On top of the above shortfall, he noted that since Sept. 1, when congestion started getting much worse, terminal operators have seen additional costs of $3 million per week. He said these are unbudgeted, extra costs.
He said since Sept. 1, there has been an increase of 46 percent of open gates. PierPass said more terminals are opening earlier, keeping the gates at terminals during lunch and dinner breaks.
On its website, PierPass said, “The majority of the 13 international container terminals at the Los Angeles and Long Beach ports are keeping truck gates open during lunch hours and shift changes. As the accompanying schedule of relief and flex gates shows, 77 percent of the terminals are hiring additional labor to keep terminal gates open during the day shift’s contractually mandated lunch hour from noon to 1 p.m., while 85 percent are keeping gates open during the OffPeak shift’s 10 p.m. to 11 p.m. dinner hour. Terminals are also opening gates early in the morning (flex gates) and keeping them open between shifts. Ten of the 13 terminals (77 percent) are running truck gates between the end of the day shift at 5 p.m. and the start of the OffPeak shift at 6 p.m., while eight (61 percent) are opening an hour before the 8 a.m. start of the day shift.

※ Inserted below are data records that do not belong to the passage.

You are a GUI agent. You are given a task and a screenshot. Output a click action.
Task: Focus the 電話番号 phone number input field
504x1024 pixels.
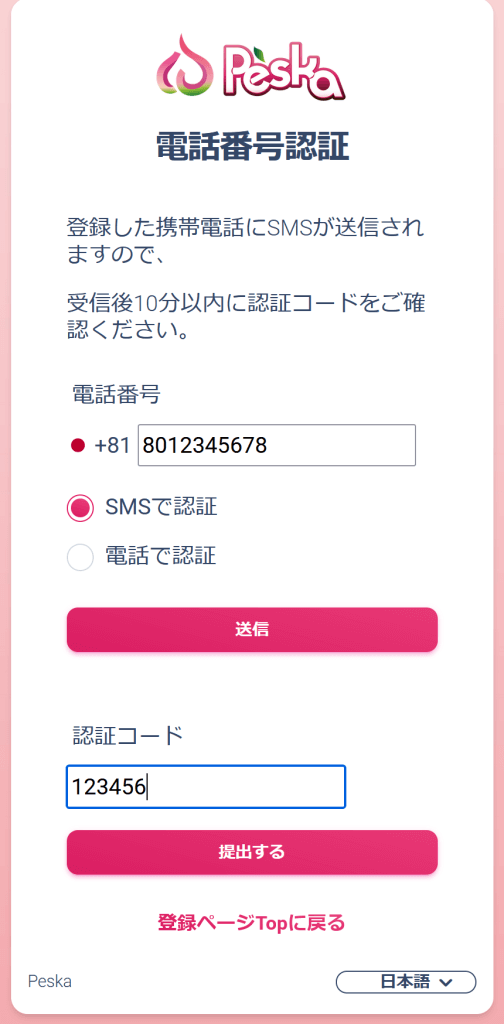277,445
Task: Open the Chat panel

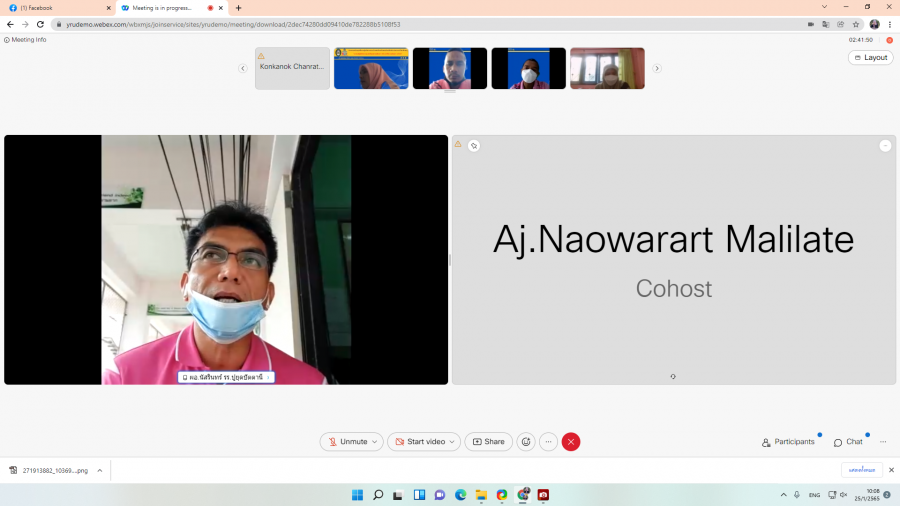Action: pos(848,442)
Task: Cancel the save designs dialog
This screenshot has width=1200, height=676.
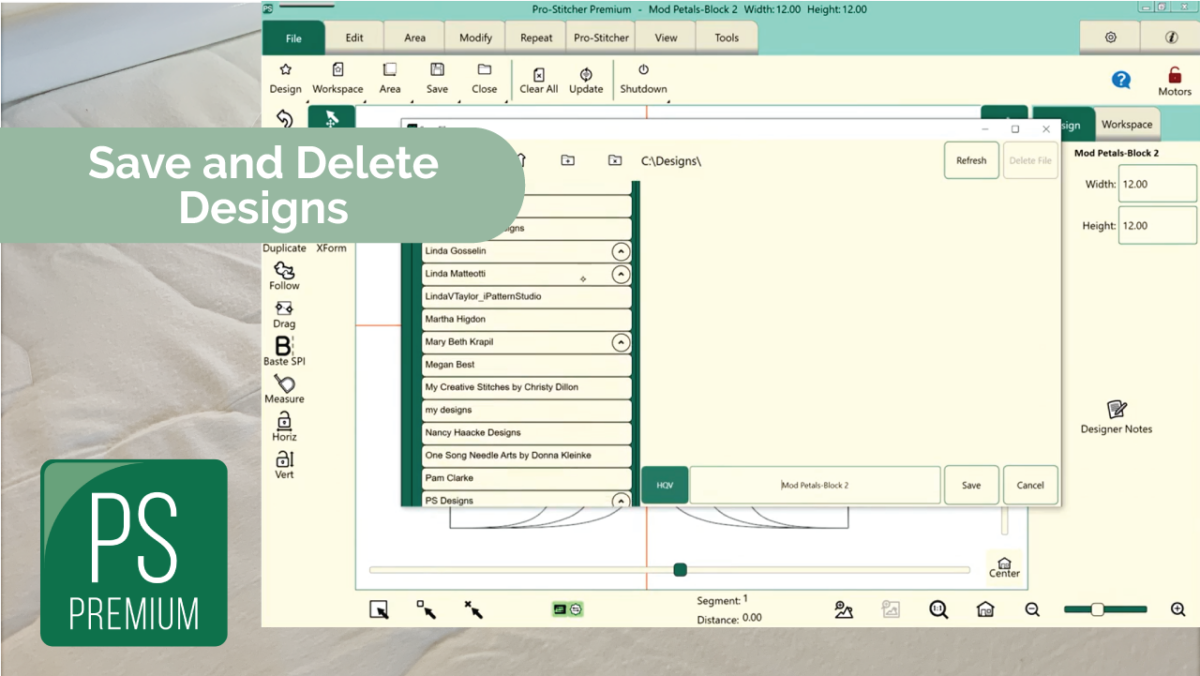Action: pos(1030,484)
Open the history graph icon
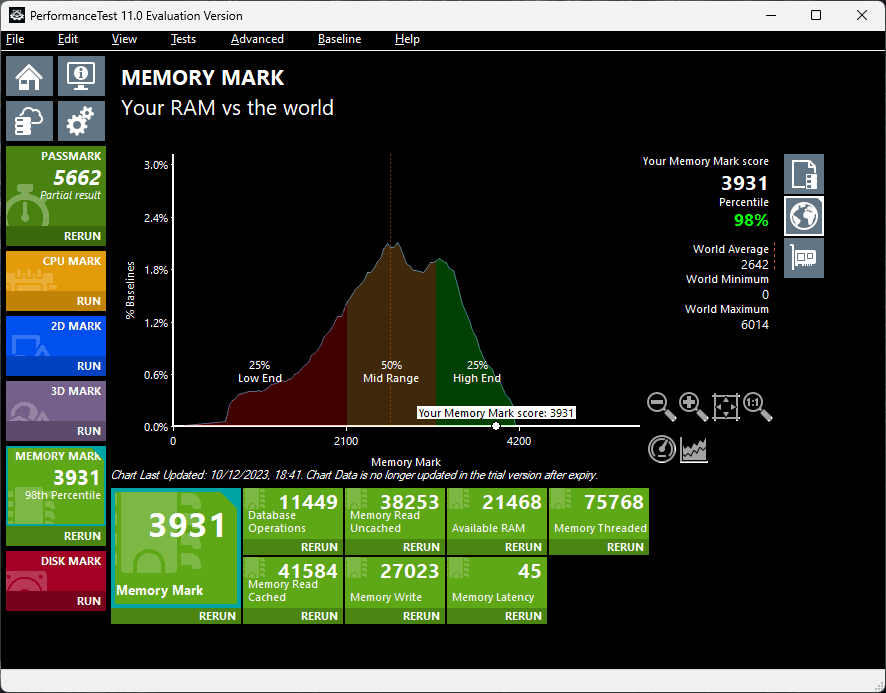The height and width of the screenshot is (693, 886). tap(693, 449)
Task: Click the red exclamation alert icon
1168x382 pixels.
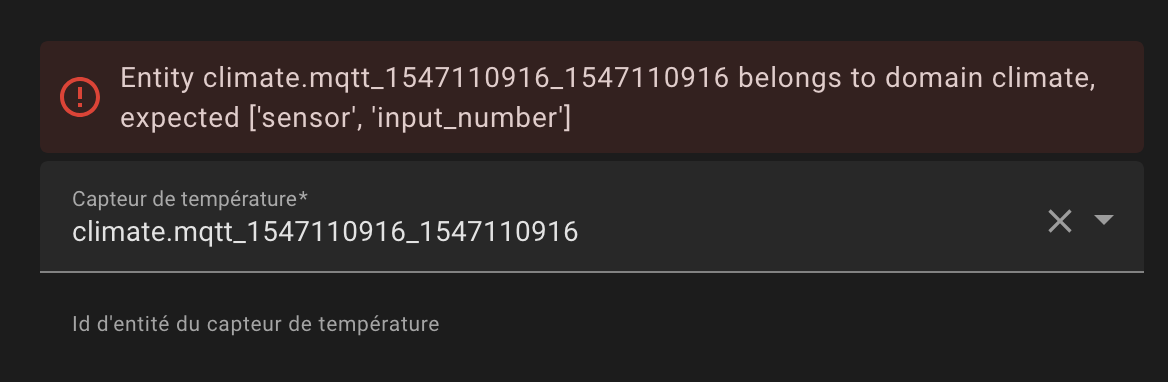Action: [x=80, y=97]
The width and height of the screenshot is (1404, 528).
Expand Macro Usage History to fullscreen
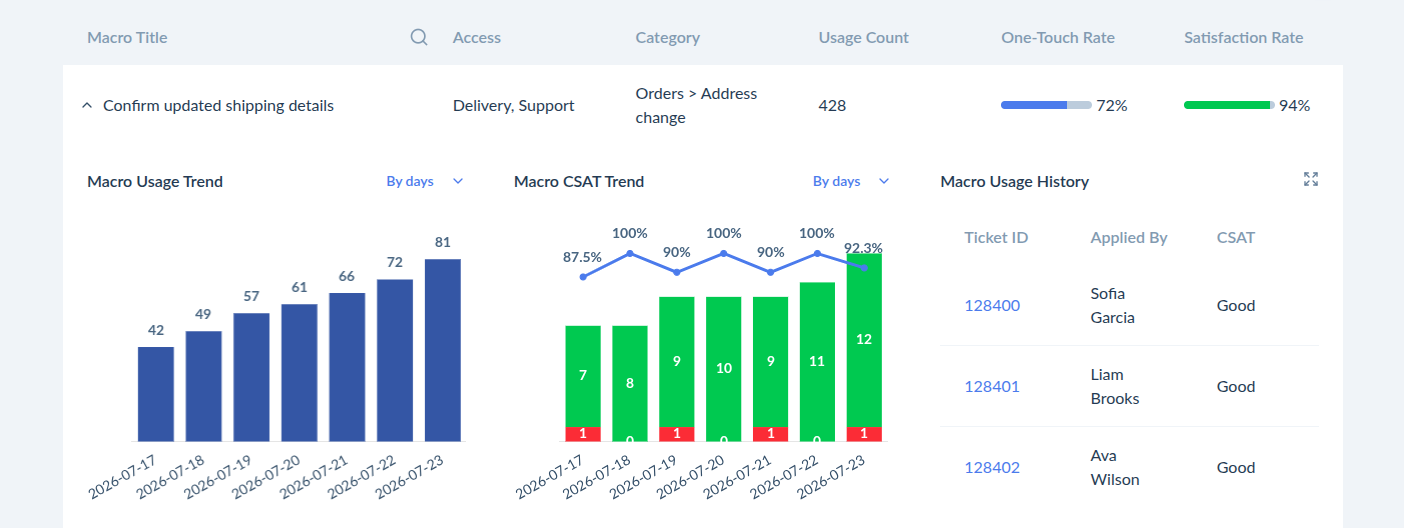[1311, 180]
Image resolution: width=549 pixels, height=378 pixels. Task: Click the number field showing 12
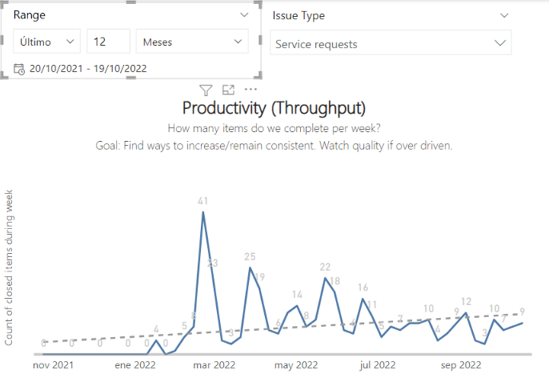pos(109,42)
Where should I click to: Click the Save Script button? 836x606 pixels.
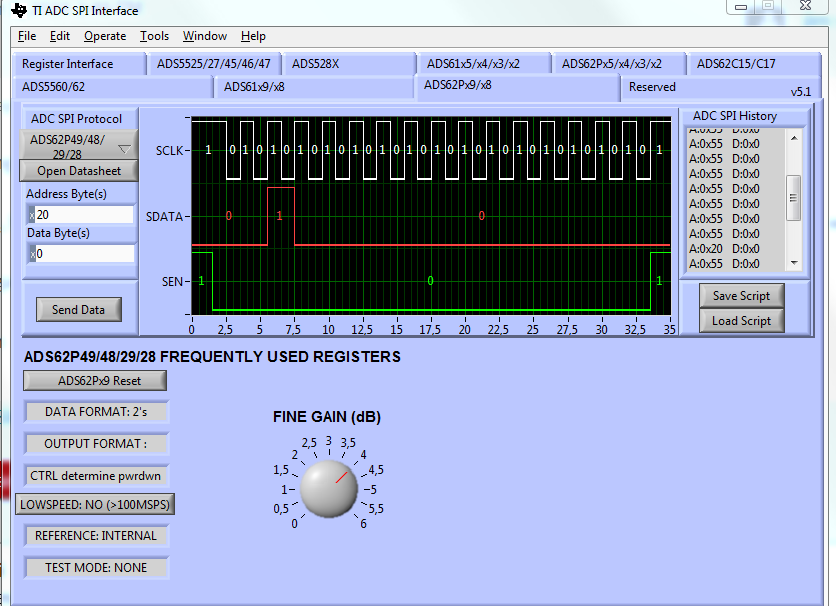point(741,296)
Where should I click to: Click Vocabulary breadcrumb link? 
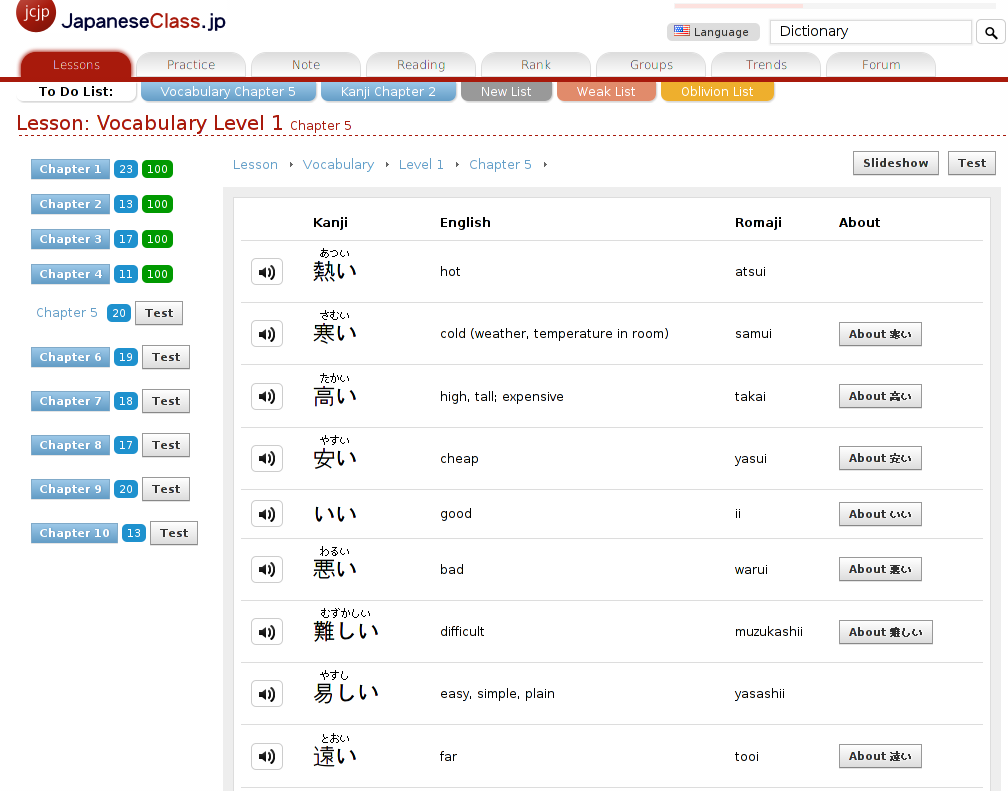pos(338,165)
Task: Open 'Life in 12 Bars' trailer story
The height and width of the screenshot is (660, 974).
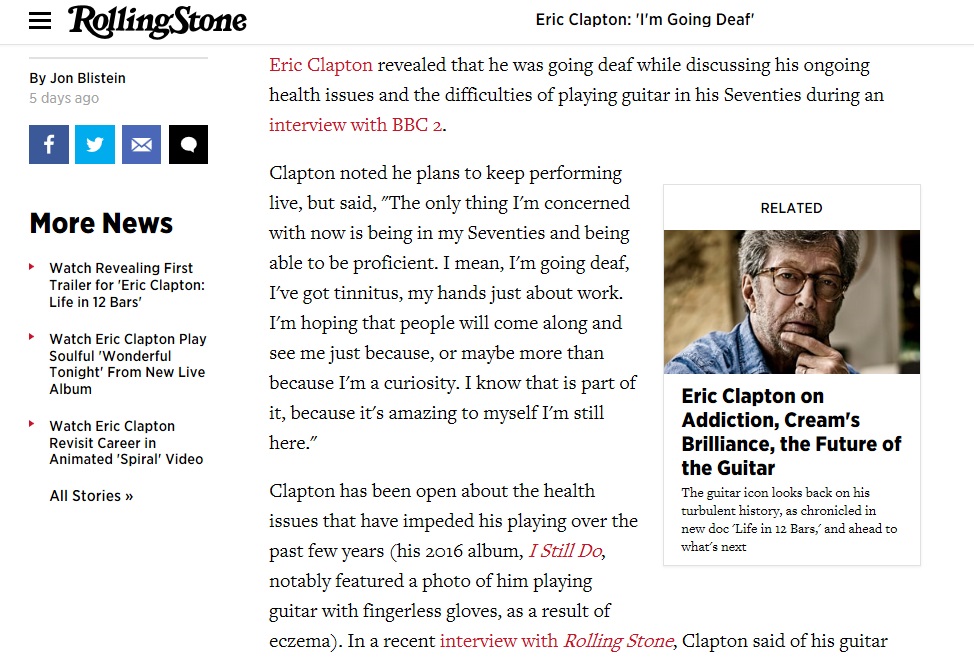Action: (127, 285)
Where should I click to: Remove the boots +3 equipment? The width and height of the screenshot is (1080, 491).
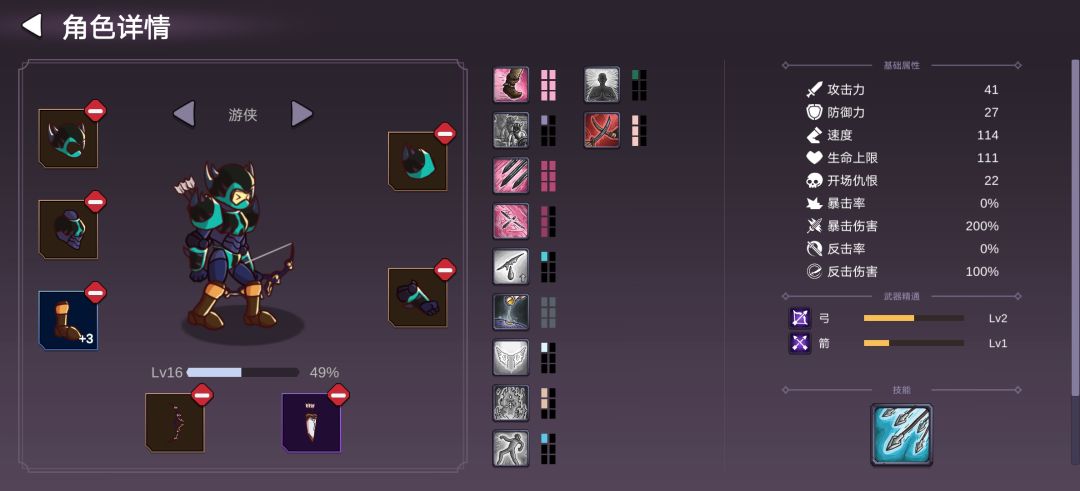95,292
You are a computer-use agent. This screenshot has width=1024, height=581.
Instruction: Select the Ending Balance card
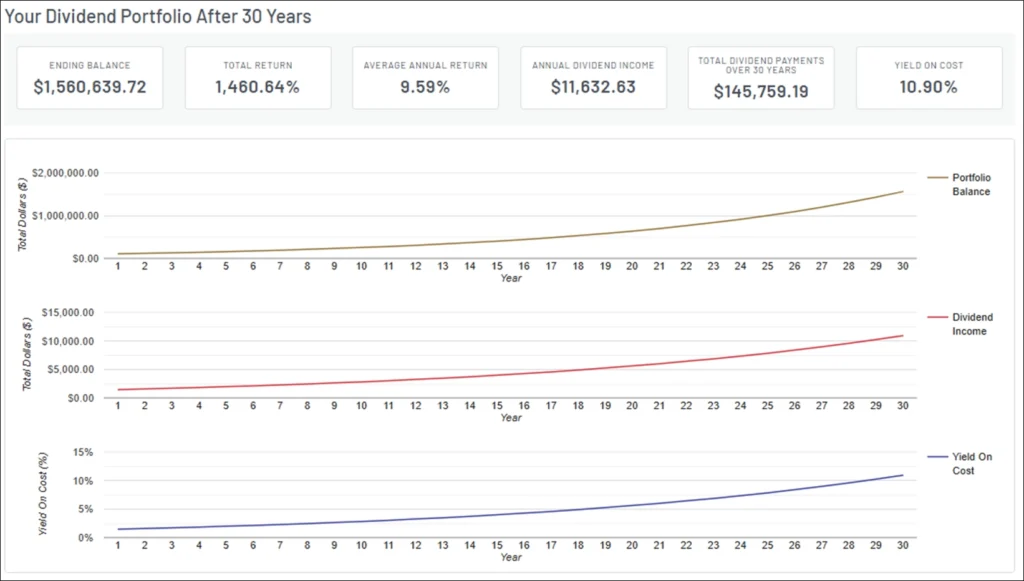click(x=89, y=78)
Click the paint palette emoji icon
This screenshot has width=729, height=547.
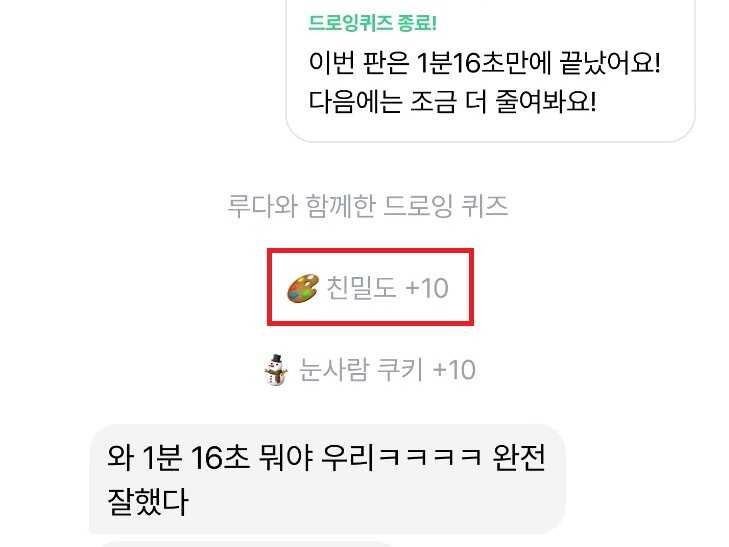(303, 288)
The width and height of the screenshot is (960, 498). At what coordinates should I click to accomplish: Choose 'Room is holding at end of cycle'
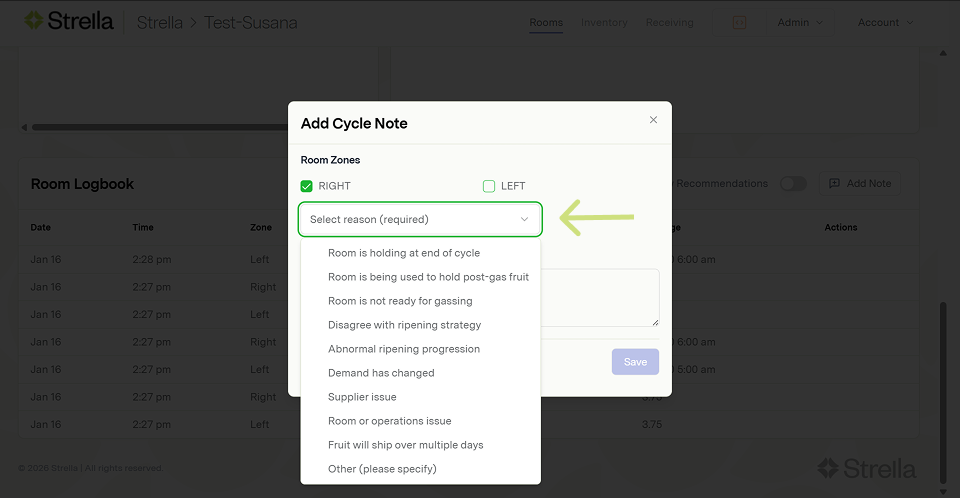coord(404,253)
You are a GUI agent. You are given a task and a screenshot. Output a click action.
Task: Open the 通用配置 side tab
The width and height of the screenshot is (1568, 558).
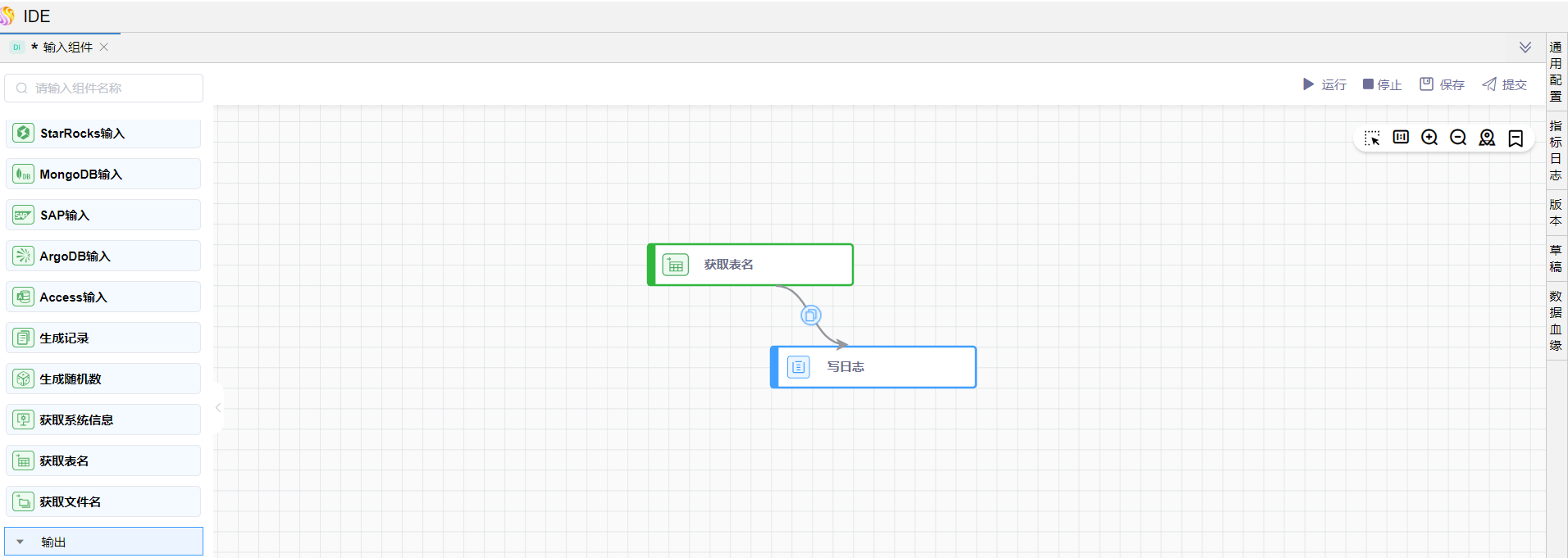(1556, 72)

Wargo said the West Coast Marine Terminal Operators Agreement members (whose members set up Pier Pass) “recently contracted an accounting firm to calculate the cost of operating seven days a week, at either two shifts or three shifts per day. The firm took into account an expected decrease in the cost of existing shifts as a portion of cargo volume flows into the new shifts.”
He said the accounting firm provided the following estimate:
Working two shifts per day, seven days per week, would add $121.5 million to current annual operating costs, a 22-percent increase. Working three work shifts per day throughout the week would add $167 million to current annual costs, a 30-percent increase increase.
Cordero told American Shipper that the FMC “will continue to look at PierPass to see whether it is achieving its objectives, both as it relates to the congestion question and the question of cost. What we are seeing in Southern California is a lot of people stepping up to the plate as a result of what has been achieved in this particular peak season, and I’m hoping that PierPass steps up to the plate.”
Could the terminals operate without PierPass?
Cushing said, “I think the best that you can do is look at, ‘What was it like without PierPass?’ Before there was PierPass, the terminals were not collectively working the off-peak hours, and there was no incentive for importers and exporters to send their trucks down in the off-peak. … Before PierPass, 88 percent of the cargo mov[ed] during the day. That also resulted in lengthy queues for trucks to get in and out of the terminals.” Forty five percent of cargo moves during the day today.
“If we don’t have the traffic mitigation fee, then the question is who would pay labor to work in the off-peak,” said Cushing.
“The bottom line is that we have congestion now that is caused by the shortage of available chassis. The terminals do not provide the chassis — the terminals operators are unloading the ships and making the containers available, but there is a shortage of chassis. We have heard from a number of stakeholders that the street dwell time on chassis has gone as high as nine days,” said Cushing.
“There are chassis out there but people are hanging on to them, which is reducing the velocity of the chassis in the marketplace. To keep a chassis out for nine days is greatly impacting the turnaround of available chassis,” he said, adding that when PierPass officials meet with stakeholders, the conversations are always about trying to get their hands on chassis.